Two items on which fellow local residents write to me regularly are the increasing crime in our community and the congestion charging that we face courtesy of Mayor Livingstone.

I campaigned last year to reverse Labour’s cut in police numbers (estimated to be in the order of 145 in the Cities of London and Westminster constituency over the previous four years); for increased use of police and local authority CCTV and an end of Labour’s early release scheme for convicted criminals as well as for the law to be rebalanced in favour of the victims of crime.

Police numbers have fallen locally primarily as a result of the failure to retain, rather than recruit, in central London but this also applies to all key local public sector employees, for whom most of our the scarce local authority/housing association accommodation needs to be earmarked.

However, I welcome the government’s initiative alongside Westminster City Council to deploy thirty Community Support Officers on Westminster’s streets. They may not be fully-fledged policemen and women (and defining their exact powers may prove problematic) but they will at least raise the public profile of law enforcement on our streets.

One achievement though this summer was the Notting Hill carnival. The slightly changed route has been dubbed a success by organisers, agencies and councils alike and we must hope that this will mean that the hare-brained proposal to bring the carnival through Bayswater into Hyde Park will be put back on the shelf for good.

Westminster City Council and Kensington & Chelsea Council have issued a joint report that clearly backs the current arrangements saying that residents and visitors had an easier time getting to the Carnival and enjoying it once they were there.

The police were also fairly happy with the reasonably trouble-free carnival but it is clear to me that the whole event has to be continually limited in the future. The policing cost alone is horrendous. Most residents now choose to barrack themselves behind closed doors and shuttered windows.

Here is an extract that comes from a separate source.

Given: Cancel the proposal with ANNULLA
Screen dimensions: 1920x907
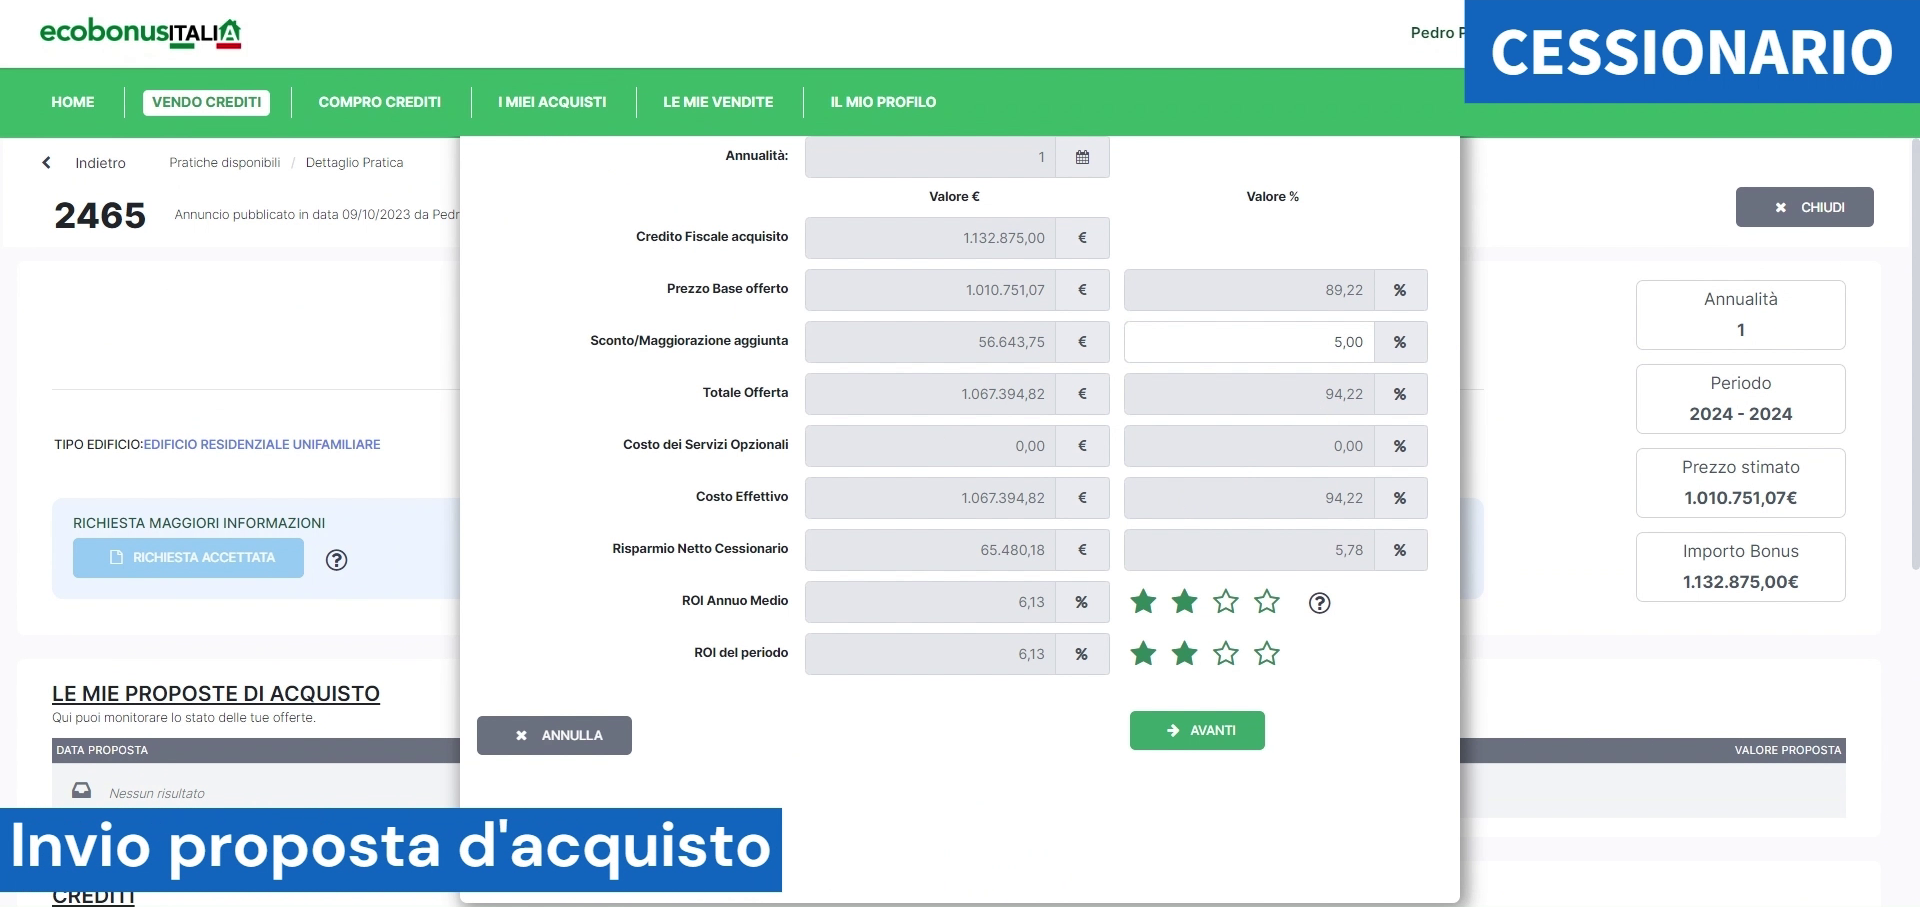Looking at the screenshot, I should click(554, 735).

The whole ethos of having a carnival in the centre of a residential district makes no long term sense and Hyde Park must not be allowed to become Mayor Livingstone’s alternative the Royal Parks are ever more involved in regular commercial activities as it is and we must keep our open green spaces as the great havens that they are here in central London.

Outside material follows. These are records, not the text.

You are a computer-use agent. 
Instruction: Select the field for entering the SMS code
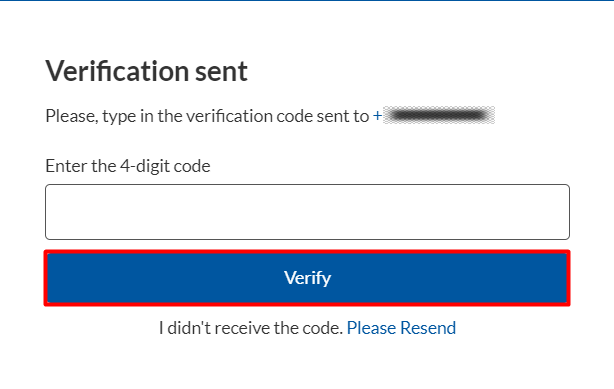[307, 212]
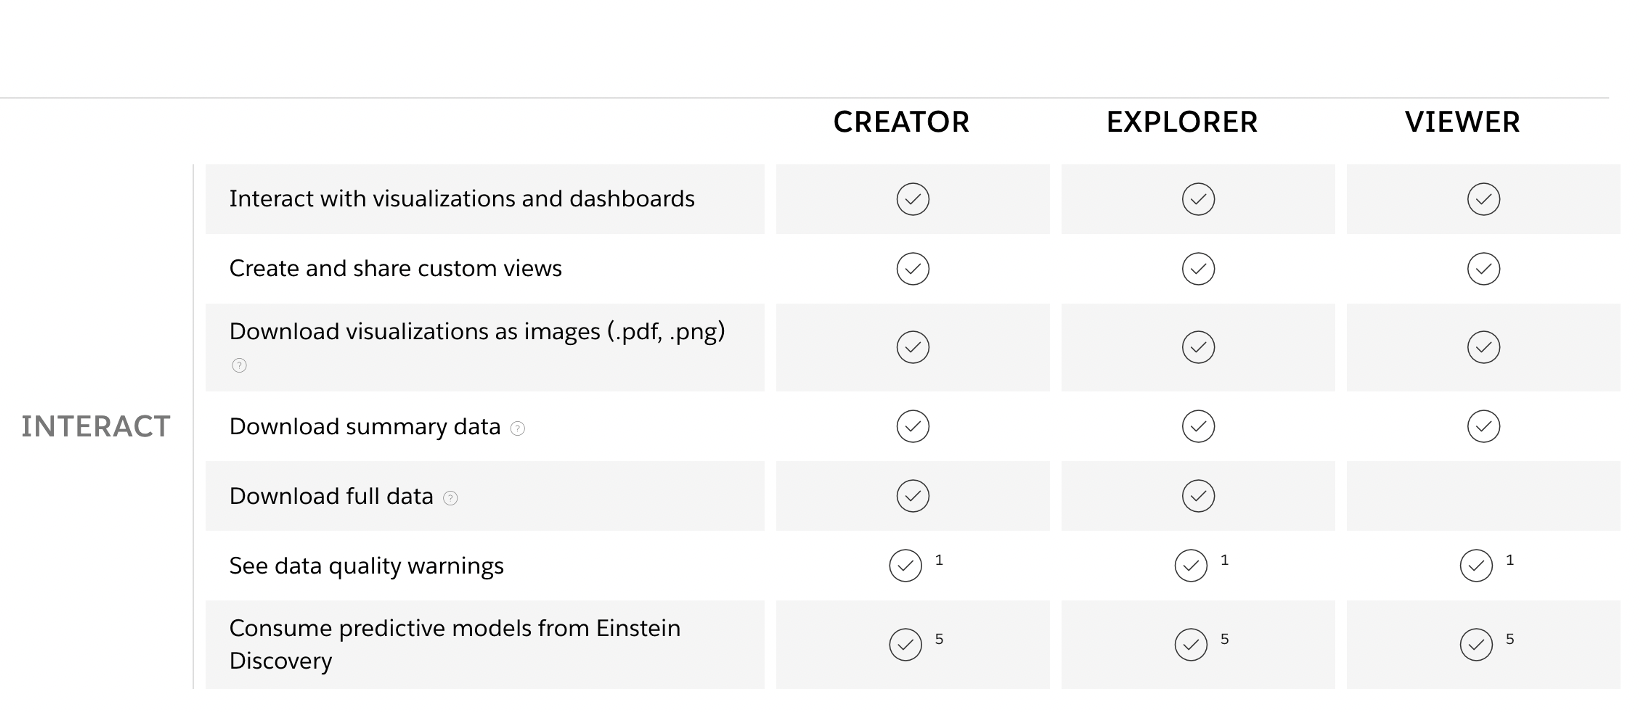Click footnote 1 next to Viewer data quality checkmark
Image resolution: width=1640 pixels, height=712 pixels.
click(x=1510, y=560)

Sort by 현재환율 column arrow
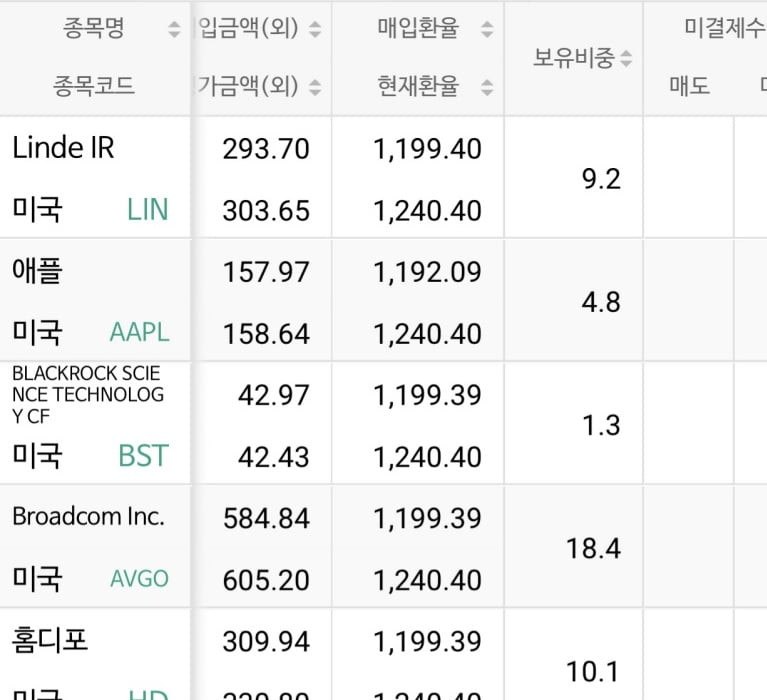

But I am afraid that London’s Mayor wishes to make his mark on London’s life in more ways than just the carnival. As Kens personal crusade about congestion charging grows ever closer Westminster residents can only hang their heads in disbelief at the shambles that they face from London’s supposedly integrated transport policy. It is clear that his friends at Transport for London spend all day playing with traffic light timings and then go home on the underground happy in the knowledge that their boss will spend much more of our money to ensure the militant rail unions keep the trains running at whatever cost.

Major sufferers from the congestion charge will be the small businesses in the central zone (often sole traders or family concerns), who will find the 15-20% projected reduction in passing trade catastrophic on turnover and profits. But if only Livingstone could see my postbag and the number of old people who are frightened by the loss of visits of children and grandchildren with trips out to the shops and doctors and the like.

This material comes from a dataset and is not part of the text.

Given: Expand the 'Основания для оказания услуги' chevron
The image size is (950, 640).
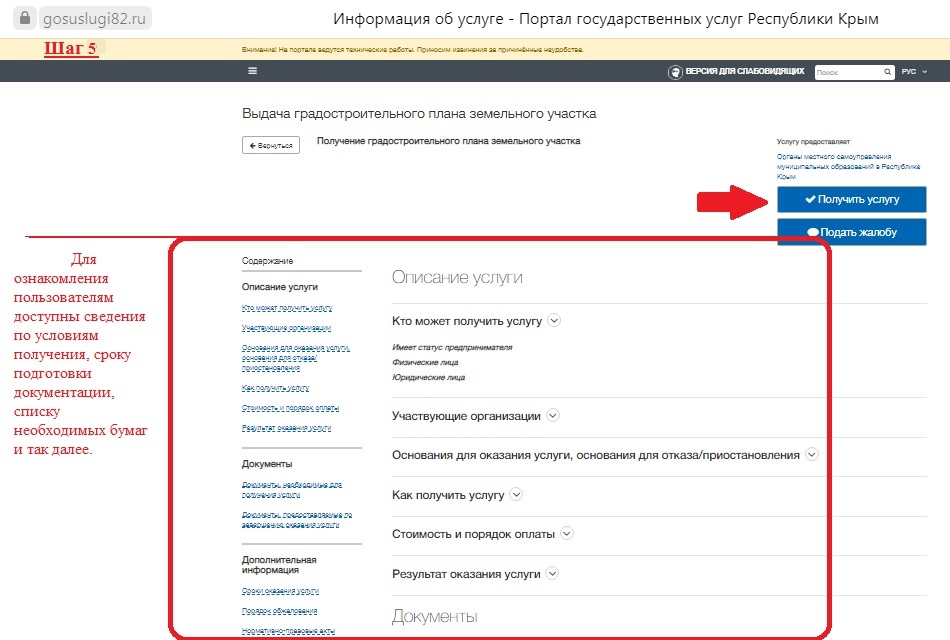Looking at the screenshot, I should tap(811, 455).
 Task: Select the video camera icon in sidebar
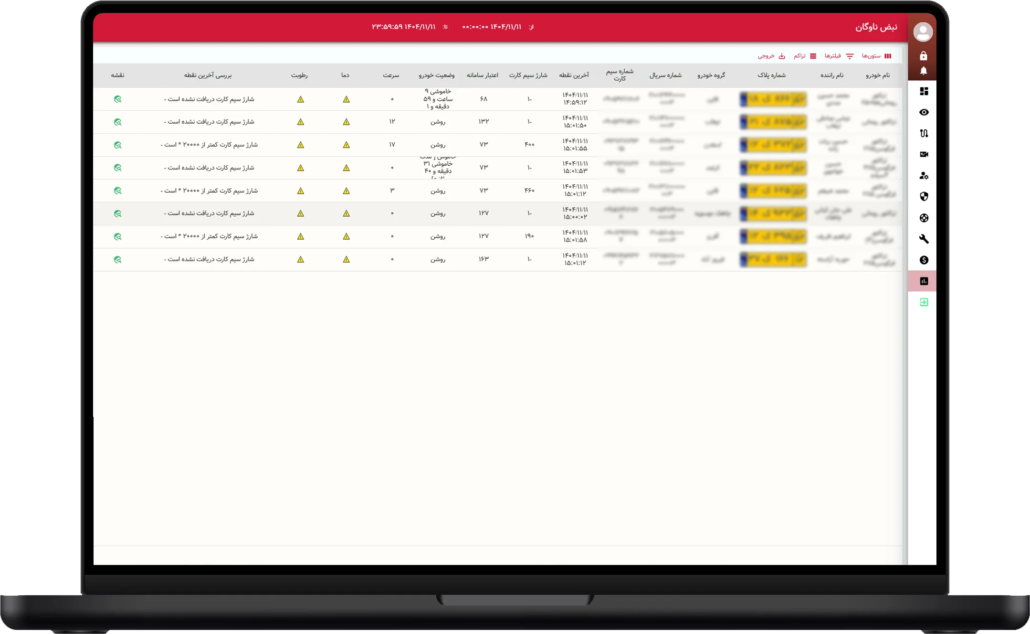coord(923,154)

The congestion charge may have a place in the long-term future running of London but in its present form it is just nonsensical. The original pledge by Mayor Livingstone was that it would only be instituted after measurable improvements in public transport. Yet it is now accepted that the Tube requires a decade of investment before it is up to the mark, whilst the improvements in the bus network (welcome though they are) will not be able to accommodate more than a small fraction of the people who are intended to leave their cars behind.

Currently the central charging zone is too narrowly drawn at the very least I would wish to see the benefits of exemption passed on to all City of Westminster residents. I had hoped that the Mayor would not move ahead with the congestion charge as early as next February but his reckless spending caving into the demands of RMT boss, Bob Crow, for his union workers has made me think again. We all want to see an end to the crippling Tube strikes, but surely not at any price?